Looking back, I was naïve. I genuinely had no idea how much a baby was going to impact on my life. I remember seriously thinking that my life would continue as normal, but I would just push a cute baby around in a pram. I knew that obviously, I would not be able to go out with my friends as much but I could just get a baby sitter if I wanted to, right? How much work could a baby possibly be anyway? Writing this is hindsight is actually making me laugh out loud to myself. Having a baby not only turned my world upside down, it turned it inside out, back to front, chewed it up and spat out a whole new existence.
Having Bella young meant I had to grow up quickly, and my little girl came along for the ride. I didn’t know any different and I learnt as I went along. Bella helped me to grow into a mum. Sure I made mistakes, as everyone does, but I was kind to myself and any negative thoughts or low-days were short-lived as I simply, got on with it.
I have met lots of different mums since having my second daughter (at the more socially-acceptable age of 29.) The majority of girls I meet are enjoying their first baby and are doing a blinding job with them. Conversation sometimes flows to life before babies and I often hear new mums, usually late 20’s early 30’s, talking in fondness for their ‘old life’, the one they had before they decided to have children; the holidays, the freedom, the guilt-free lazy days, the ‘do what you want when you want’ mantra. I have realised during these conversations that I have little to contribute, because I have been a mum my entire adult life.

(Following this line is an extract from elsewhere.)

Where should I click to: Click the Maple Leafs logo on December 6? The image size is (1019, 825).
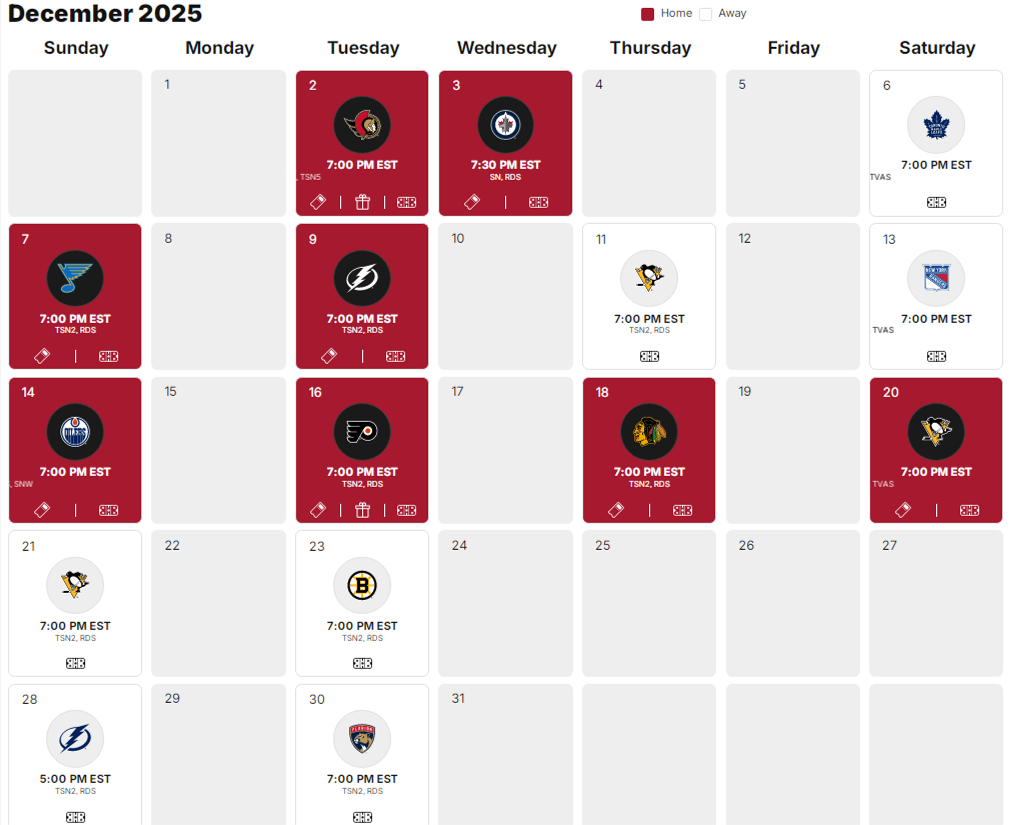[x=935, y=124]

No matter what age you are, or the life-experiences you have before having children, transitioning from being a woman to being a mother is tough. There’s no other experience like it. Although some people may look at my life and think I missed out, I have never felt that way. Maybe if I would have not had Bella at 21, I may have gone on some more holidays, I may have had more clothes, I’m sure I would have had more hangovers (and regrets!) but would I have been happier?
I really don’t think so.
Being a young mum meant that I was able to build my life around my child, rather than expecting a child to ‘fit in’ with my pre-prepared life. I can appreciate this may sound strange to some, but here is where I am coming from; Every single decision I have made in my adult life has been made with consideration of Bella. If it wasn’t for her, I don’t think I would ever have gone back to college or gone to university, I would never have become a teacher, I would never have learnt to cook properly (seriously, I would have McDonalds, like, every day) and who knows, maybe instead of my caring, loving, great-with-Bella husband, I would have ended up with someone completely different. Maybe Taylor Lautner, but we won’t dwell on that!
Having Bella hasn’t only affected my life choices, she’s also shaped me into the person I am. Without her, I don’t think I would be as patient, I don’t think I would be able to let the small stuff go as easily, and I don’t think I would be as content with finding joys in the little things in life (like going to the toilet in peace!). She taught me how to give, how to care, and how to view the world through a child’s eyes. She taught me how to love.
I may not have had a mental time in my 20’s… but my 40’s are coming and I’m going to make up for it then!
Some may think that having a baby young meant I had to give up a lot, but rather than taking my life away, Bella gave me it. I can’t imagine life without her, because there is no life without her.
Bella bear, thank you for coming when you did, I owe my life to you.